───── Exercise data

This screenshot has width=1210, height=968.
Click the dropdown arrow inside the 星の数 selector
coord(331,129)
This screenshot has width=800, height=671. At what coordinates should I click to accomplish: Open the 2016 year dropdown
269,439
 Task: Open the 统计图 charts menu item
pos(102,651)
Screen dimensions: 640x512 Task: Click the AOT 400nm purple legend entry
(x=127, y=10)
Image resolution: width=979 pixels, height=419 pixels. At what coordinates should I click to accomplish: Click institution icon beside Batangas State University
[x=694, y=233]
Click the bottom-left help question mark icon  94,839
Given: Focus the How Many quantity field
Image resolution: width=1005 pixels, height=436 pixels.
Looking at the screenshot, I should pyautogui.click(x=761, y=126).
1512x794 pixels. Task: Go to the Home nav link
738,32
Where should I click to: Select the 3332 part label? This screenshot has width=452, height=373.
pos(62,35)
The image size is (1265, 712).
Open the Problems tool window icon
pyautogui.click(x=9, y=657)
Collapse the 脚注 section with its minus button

──────────

§ **Work to be completed**
Each entry above must be repeated word for word.

§ **Exercise answer**
This screenshot has width=1210, height=968.
Click the dropdown arrow inside the 星の数 selector
coord(331,129)
This screenshot has width=800, height=671. At what coordinates should I click to accomplish: Open the 2016 year dropdown
269,439
 Task: Open the 统计图 charts menu item
pos(102,651)
Screen dimensions: 640x512 Task: Click the AOT 400nm purple legend entry
(x=127, y=10)
Image resolution: width=979 pixels, height=419 pixels. At what coordinates should I click to accomplish: Click institution icon beside Batangas State University
[x=694, y=233]
Click the bottom-left help question mark icon  94,839
Given: Focus the How Many quantity field
Image resolution: width=1005 pixels, height=436 pixels.
Looking at the screenshot, I should pyautogui.click(x=761, y=126).
1512x794 pixels. Task: Go to the Home nav link
738,32
Where should I click to: Select the 3332 part label? This screenshot has width=452, height=373.
pos(62,35)
The image size is (1265, 712).
Open the Problems tool window icon
pyautogui.click(x=9, y=657)
Collapse the 脚注 section with its minus button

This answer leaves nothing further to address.